3

I'm having issues with my rapberry pi kubernetes implementation

Problem:

I have cert-manager letsencrypt ACME challenge waiting due to a 401 error code on bare metal kubernetes install.

Setup

Platform: Raspberry Pi 4

OS: Ubuntu Server 20.04.3 LTS 64 bit

Ingress: Nginx

Loadbalancer: Metallb

Networking: Calico

I installed metallb and nginx via helm using:

helm install metallb metallb/metallb --namespace kube-system\
    --set configInline.address-pools[0].name=default\
    --set configInline.address-pools[0].protocol=layer2\
    --set configInline.address-pools[0].addresses[0]=<ip-range>

and

helm install ingress-nginx ingress-nginx/ingress-nginx --namespace kube-system

My letsencrypt looks like this:

apiVersion: cert-manager.io/v1
kind: ClusterIssuer
metadata:
  name: letsencrypt-prod
  namespace: cert-manager
spec:
  acme:
    email: <email redacted>
    server: https://acme-v02.api.letsencrypt.org/directory
    privateKeySecretRef:
      name: letsencrypt-prod
    solvers:
    - http01:
        ingress:
          class: nginx

My nginx ingress set up looks like this:

---
apiVersion: networking.k8s.io/v1
kind: Ingress
metadata:
  namespace: "nextcloud" # Same namespace as the deployment
  name: "nextcloud-ingress" # Name of the ingress (see kubectl get ingress -A)
  annotations:
    kubernetes.io/ingress.class: "nginx"
    nginx.ingress.kubernetes.io/ssl-redirect: "true"
    nginx.ingress.kubernetes.io/force-ssl-redirect: "true"
    cert-manager.io/cluster-issuer: "letsencrypt-prod" # Encrypt using the ClusterIssuer deployed while setting up Cert-Manager
    nginx.ingress.kubernetes.io/proxy-body-size:  "125m" # Increase the size of the maximum allowed size of the client request body
spec:
  tls:
  - hosts:
    - "nextcloud.<domain redacted>" # Host to access nextcloud
    secretName: "nextcloud-prod-tls" # Name of the certificate (see kubectl get certificate -A)
  rules:
  - host: "nextcloud.<domain redacted>" # Host to access nextcloud
    http:
      paths:
        - path: /  # We will access NextCloud via the URL https://nextcloud.<domain.com>/
          pathType: Prefix
          backend:
            service: 
              name: "nextcloud-server" # Mapping to the service (see kubectl get services -n nextcloud)
              port: 
                number: 80 # Mapping to the port (see kubectl get services -n nextcloud)
---

Debugging

When I look at the ingress controller logs (different namespace) I see:

Service "nextcloud/cm-acme-http-solver-9tccf" does not have any active Endpoint.

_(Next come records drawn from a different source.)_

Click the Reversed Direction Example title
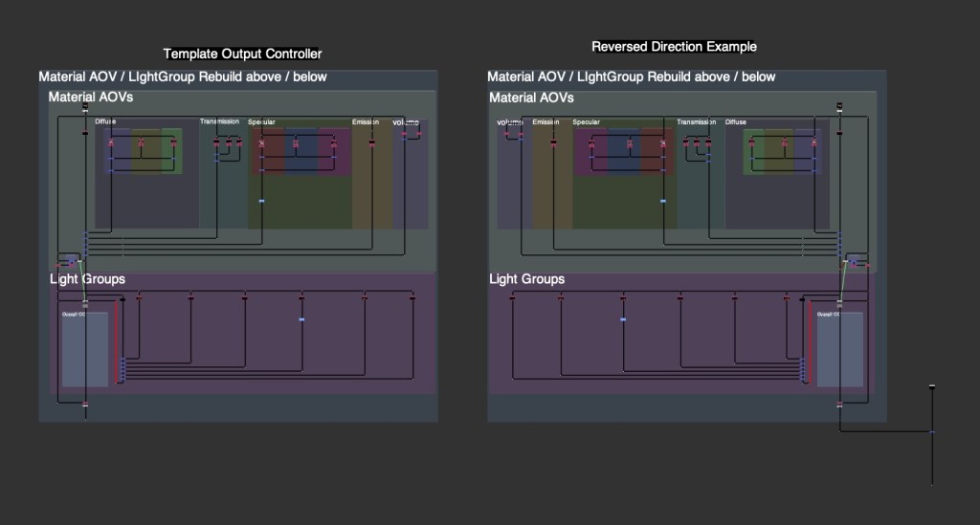980x525 pixels. click(x=674, y=46)
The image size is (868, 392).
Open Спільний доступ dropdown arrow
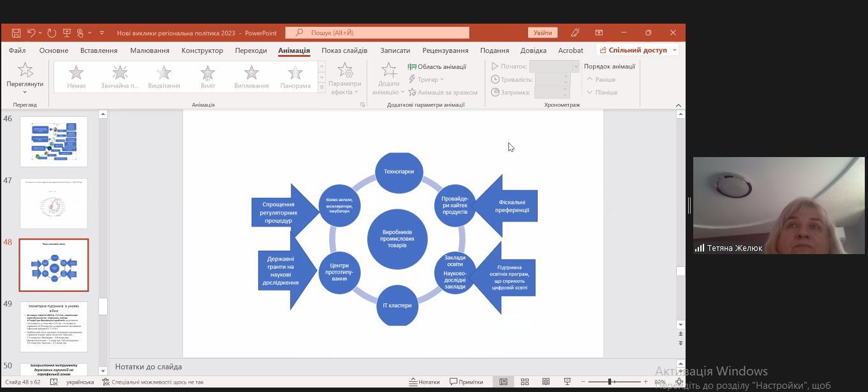(673, 50)
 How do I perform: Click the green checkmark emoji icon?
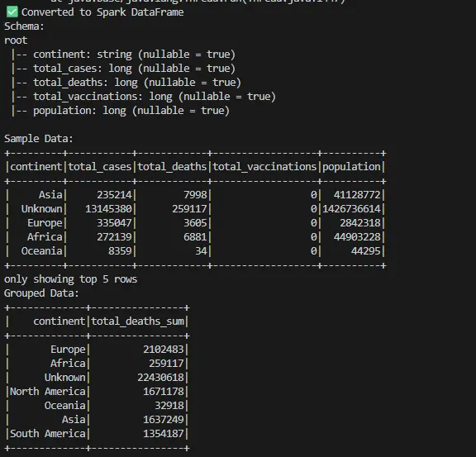pos(12,12)
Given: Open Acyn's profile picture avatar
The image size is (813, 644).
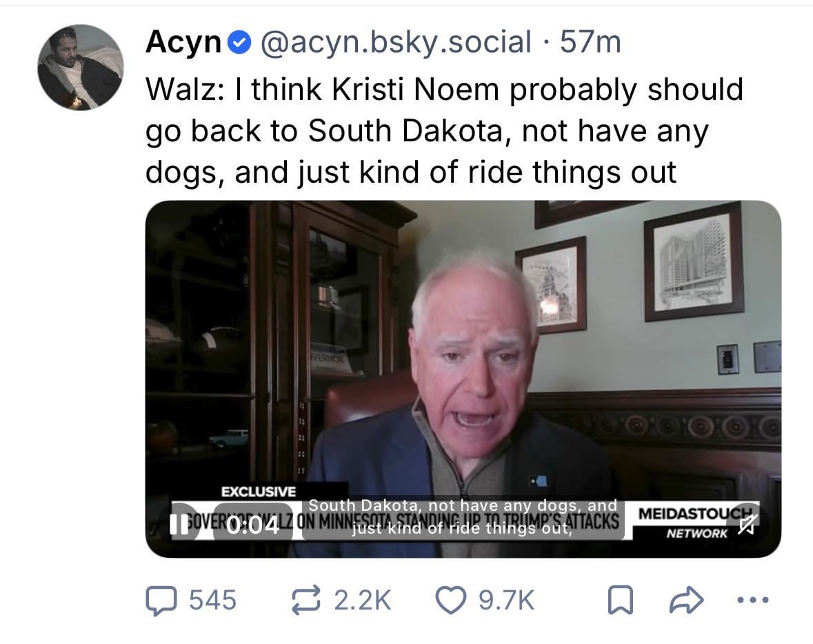Looking at the screenshot, I should pyautogui.click(x=80, y=68).
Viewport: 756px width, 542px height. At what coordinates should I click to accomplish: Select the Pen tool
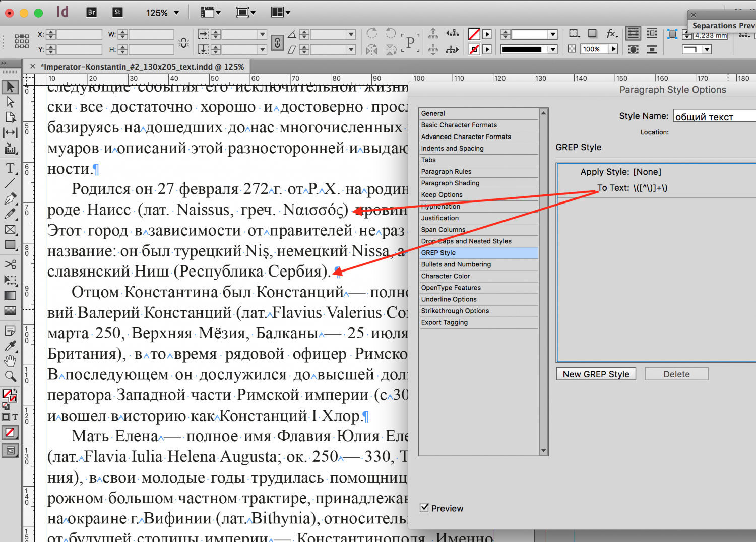tap(10, 198)
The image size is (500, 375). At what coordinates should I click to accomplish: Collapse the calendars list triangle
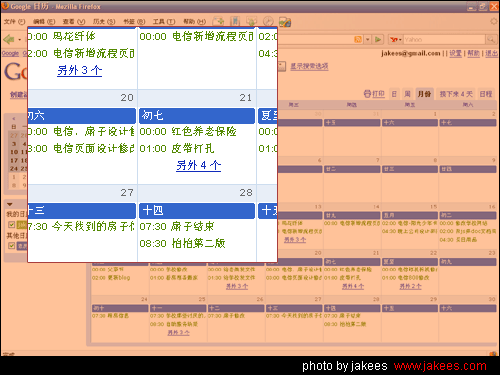(10, 204)
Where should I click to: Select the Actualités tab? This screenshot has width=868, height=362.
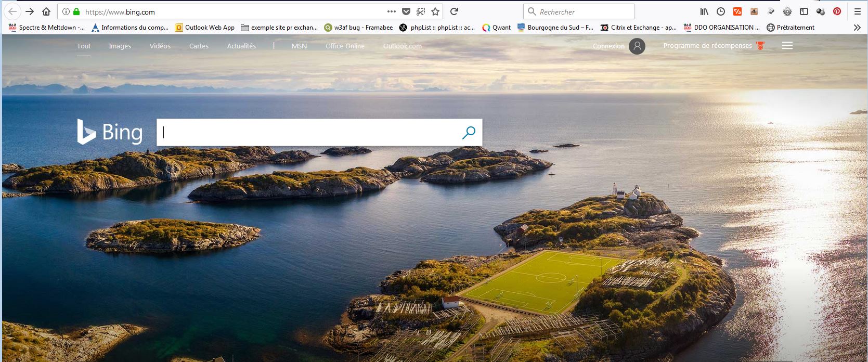241,46
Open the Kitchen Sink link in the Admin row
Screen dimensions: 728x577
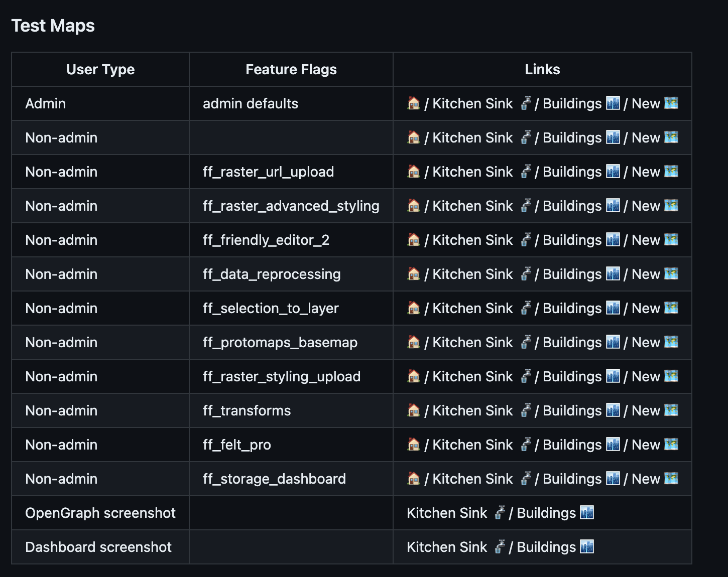coord(472,103)
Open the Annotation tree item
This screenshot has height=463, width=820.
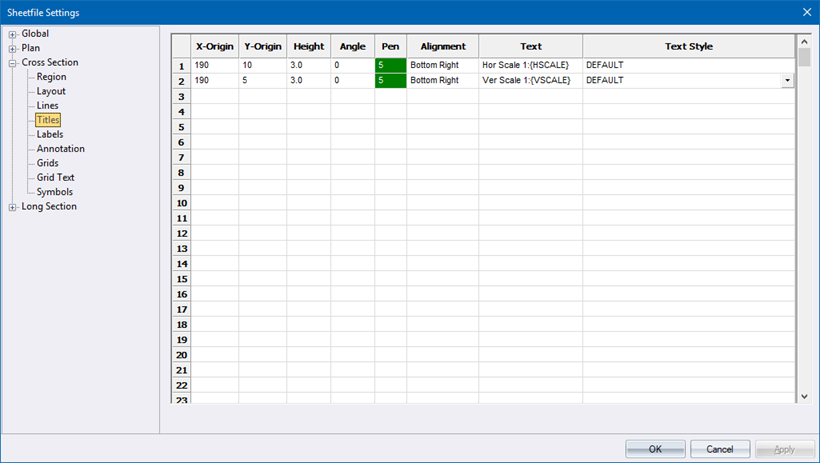[x=60, y=149]
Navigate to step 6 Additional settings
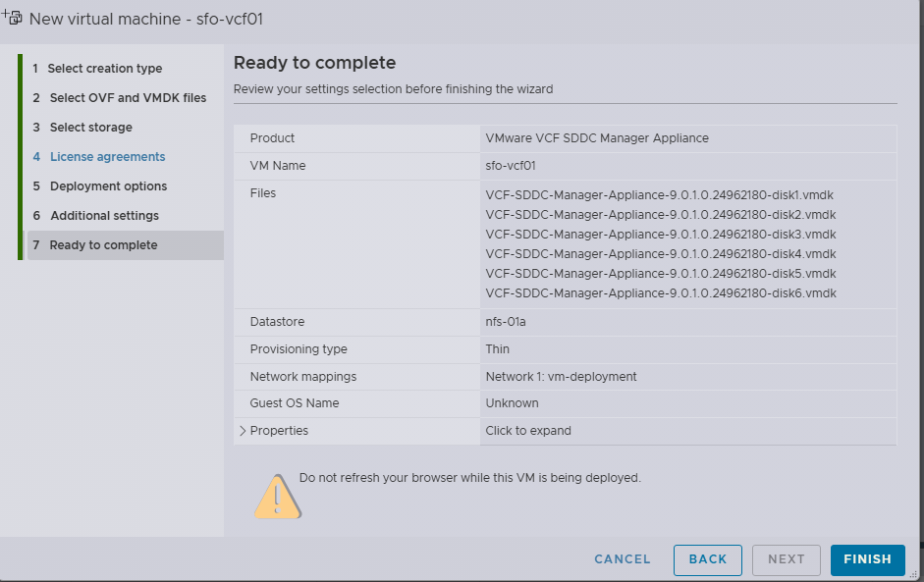Viewport: 924px width, 582px height. [x=104, y=216]
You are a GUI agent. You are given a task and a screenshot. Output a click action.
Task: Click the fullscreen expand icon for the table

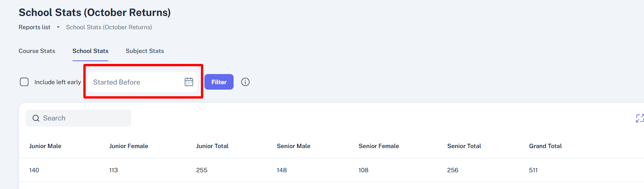pos(640,118)
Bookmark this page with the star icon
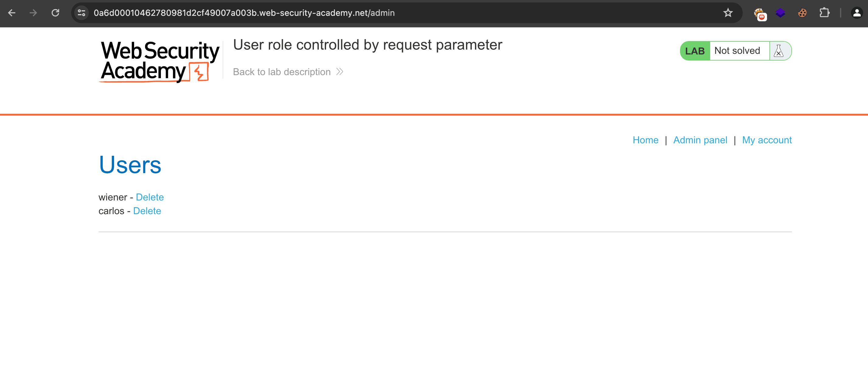Viewport: 868px width, 376px height. (728, 13)
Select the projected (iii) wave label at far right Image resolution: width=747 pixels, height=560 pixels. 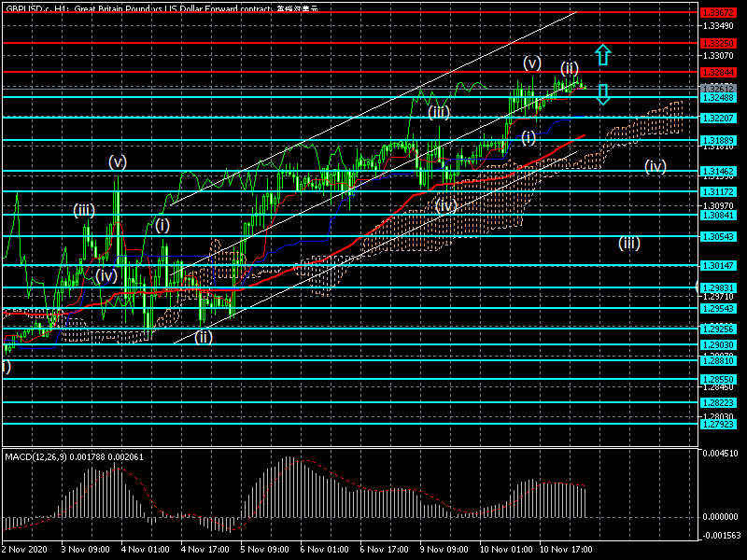(x=628, y=243)
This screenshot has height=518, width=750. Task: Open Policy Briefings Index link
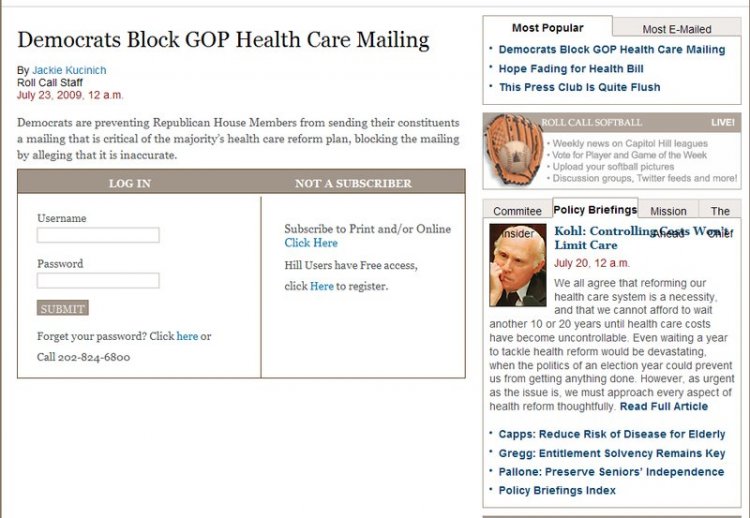pos(557,491)

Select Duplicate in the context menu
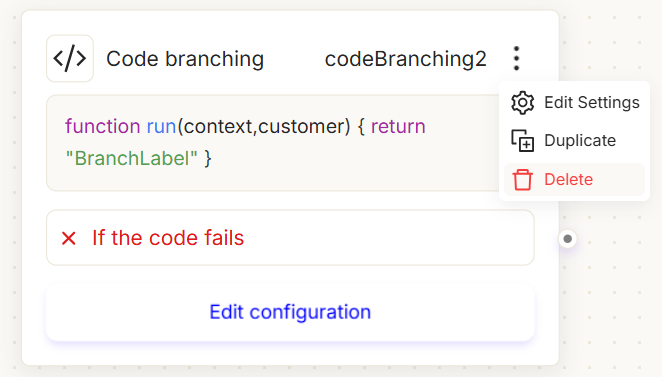[x=575, y=141]
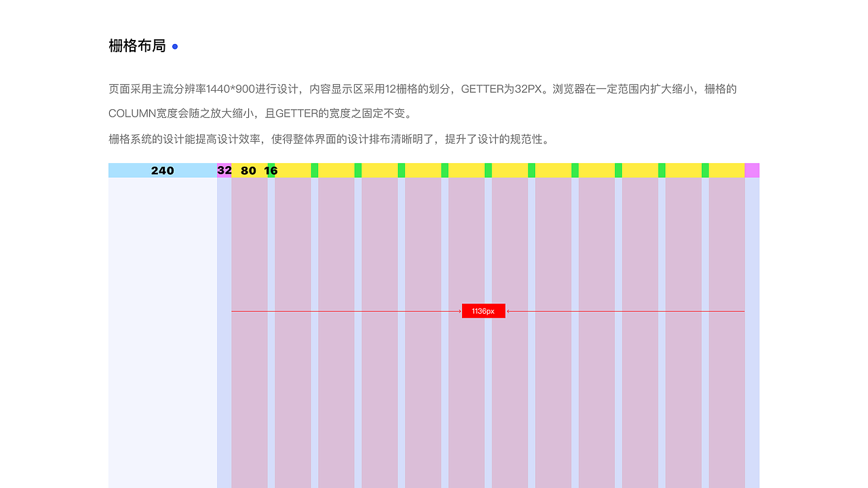Select the first green gutter marker
The height and width of the screenshot is (488, 868).
click(x=270, y=171)
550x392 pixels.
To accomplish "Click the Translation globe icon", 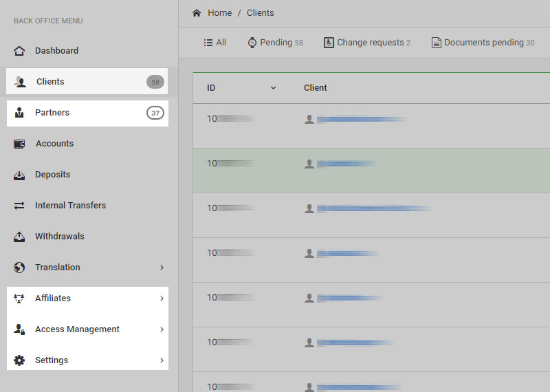I will (x=19, y=268).
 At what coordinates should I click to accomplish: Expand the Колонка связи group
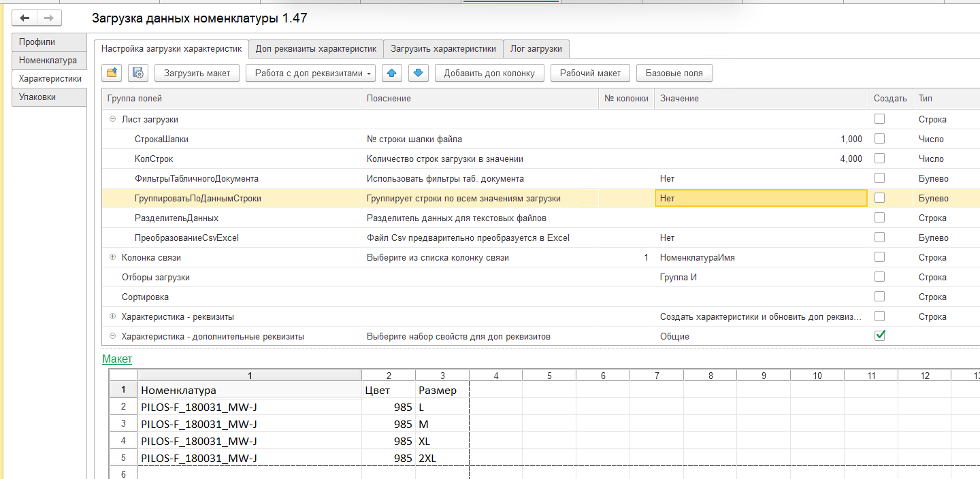pyautogui.click(x=112, y=258)
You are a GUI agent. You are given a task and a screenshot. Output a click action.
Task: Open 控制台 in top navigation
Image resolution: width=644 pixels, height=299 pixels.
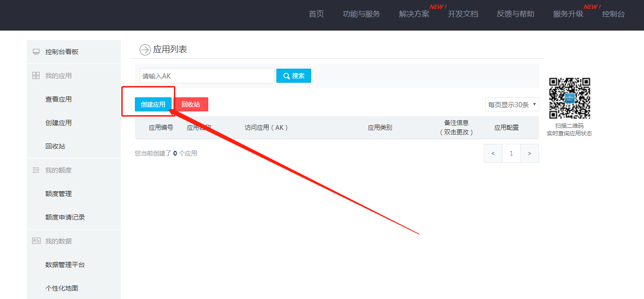[x=613, y=14]
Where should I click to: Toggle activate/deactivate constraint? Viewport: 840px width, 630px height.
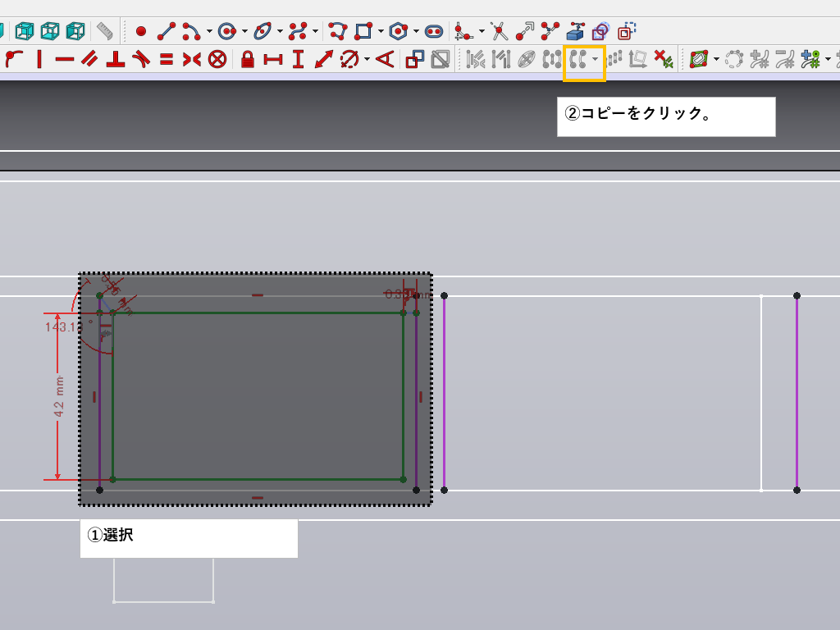[441, 59]
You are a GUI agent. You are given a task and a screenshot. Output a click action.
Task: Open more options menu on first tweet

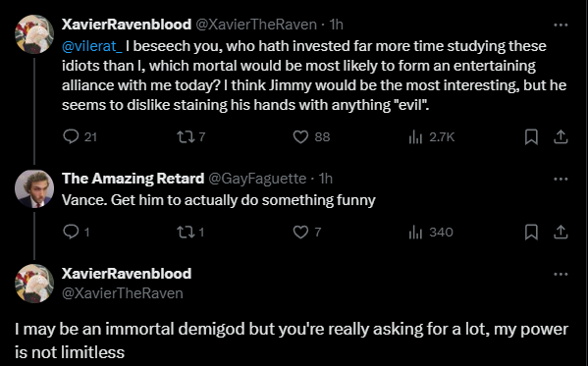coord(561,26)

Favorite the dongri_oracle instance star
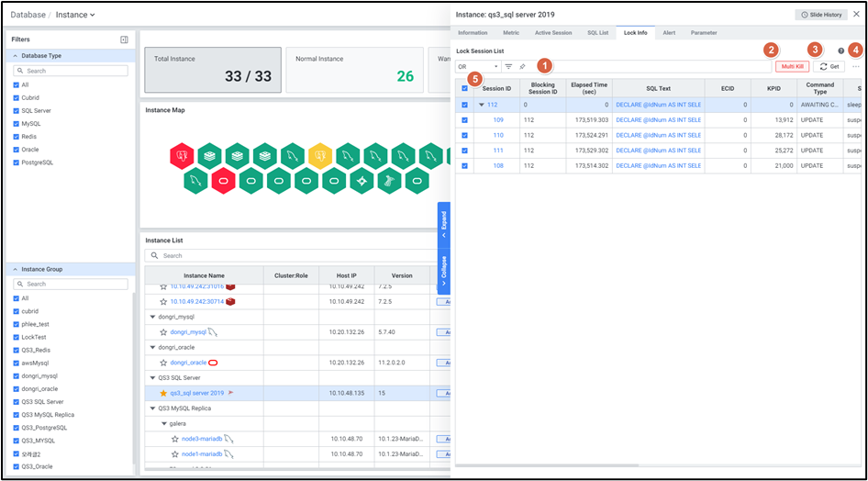tap(163, 363)
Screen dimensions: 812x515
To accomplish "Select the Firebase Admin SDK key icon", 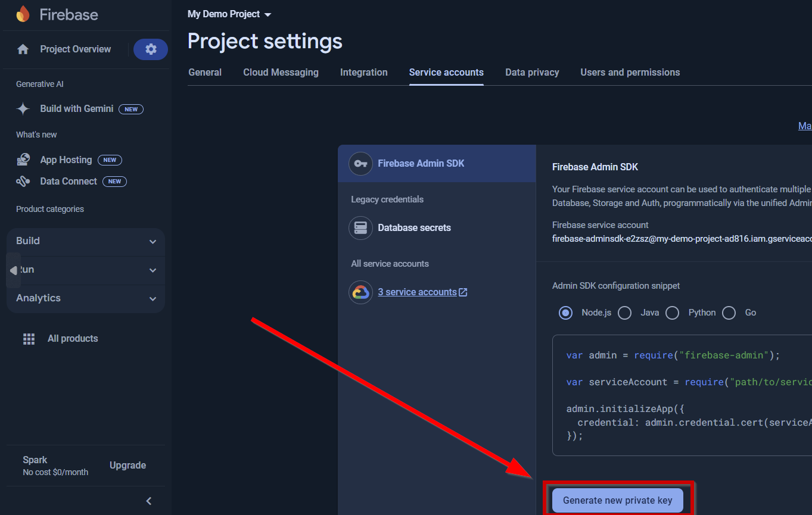I will 360,163.
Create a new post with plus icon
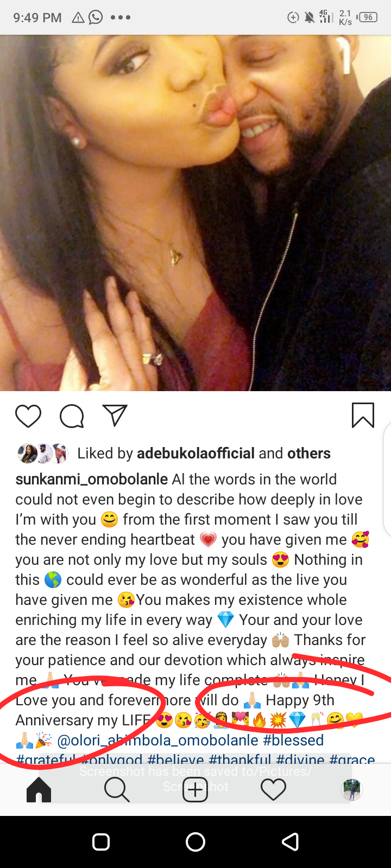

But the endpoint appears to exist when I do kubectl get endpoints -A

My certificate exists as:

kubectl get certificate -n nextcloud
NAME                 READY   SECRET               AGE
nextcloud-prod-tls   False   nextcloud-prod-tls   3h58m

Following the recommended debug steps from cert manager I tracked the issue to the challenges whereby I get:

Status:
  Presented:   true
  Processing:  true
  Reason:      Waiting for HTTP-01 challenge propagation: wrong status code '401', expected '200'
  State:       pending
Events:        <none>

I'm kinda stuck I've been googling my heart out but there doesn't seem to be a lot on this. I'm guessing I've stuffed up on the set up but I've mainly been following the documentation on the relevant pages. Any pointers would be greatly appreciated :). If you need any additional info let me know this is currently quite long so I tried to include what I thought were problem points.

Llewyn S
  • 41
  • 1
  • 6
  • if i read your setup correctly you get a 401 on the folder/file the cert-manager (certbot?) requests. This seems to be because the call from letsencrypt transfers to something you might have password protected Your nginx logs should show you a request to some folder name .well-known or similar. After that is a generic name. That one needs to be accessable by an outsider (certbot in this example) For me it worked best to make an exclusing of that specific directory to be directly served by nginx. Something like a location .well-known block in the nginx config. – Dennis Nolte Sep 07 '21 at 08:31
  • The idea of @DennisNolte is good. Could you try it and know us if it works? – Mikołaj Głodziak Sep 07 '21 at 08:49
  • @DennisNolte Thanks for your reply, I couldn't find any attempts to access the/.well-known/ directory in the Nginx controller log but I could find a reference to it and my domain in the nginx.conf Are you suggesting that I change the location /.well-known/ to another directory in the nginx.conf? – Llewyn S Sep 07 '21 at 12:32
  • Did you see [this topic](https://github.com/jetstack/cert-manager/issues/2517)? Is it similar to your problem? – Mikołaj Głodziak Sep 08 '21 at 09:10
  • @MikołajGłodziak I had a look through it but couldn't find anything that applied. Seems like most people don't get 401s... I have no idea how to debug as there's no permissions issues in the ingress log. Just the certificate challenge gets the 401 error. I'm wondering if I can somehow add cert-manager to an RBAC group or something... – Llewyn S Sep 08 '21 at 12:52
  • you will need to try and figure out what the cert challenge is actually accessing your server with, this should be in the ingres logs, The file isusually called something like access.log, possibly with a domain name in front. Inthat file you will find the HTTP call nginx is recieving. If you dont find any entries there do some manually to confirm its the right logfile. The same is true for your backend, but this might have to be configured first. Once you know the correct call you can verify that you allow acces to that directory and determine who should serve that directory – Dennis Nolte Sep 08 '21 at 13:59
  • Hello @LlewynS. Any updates? – Wytrzymały Wiktor Sep 14 '21 at 12:00
  • Not yet I couldn't track down any helpful logs. – Llewyn S Sep 19 '21 at 14:24
  • OK I set up a minimal example with no cert manager. I found that if I was trying to connect to my FQDN via my home network it was actually taking me to the router login... I am able to connect via the FQDN now via VPN or mobile phone. This doesn't really resolve cert-manager having 401 issues other than if the routing via the home network is also sending it to the router login rather than ingress.... – Llewyn S Sep 30 '21 at 01:20

2 Answers2

1

In my case clusterissuer was pointing to wrong ingress class

kubectl edit clusterissuer XXXX

solvers:
- http01:
    ingress:
      class: nginternal

Make sure class is pointing to same as ingress.

user954014
  • 11
  • 1
0

The solution to this question was that the router I had was not capable of performing NAT loop back.

Getting a router that had this functionality resolved my issue. Hopefully that helps anyone having issues like this.

Llewyn S
  • 41
  • 1
  • 6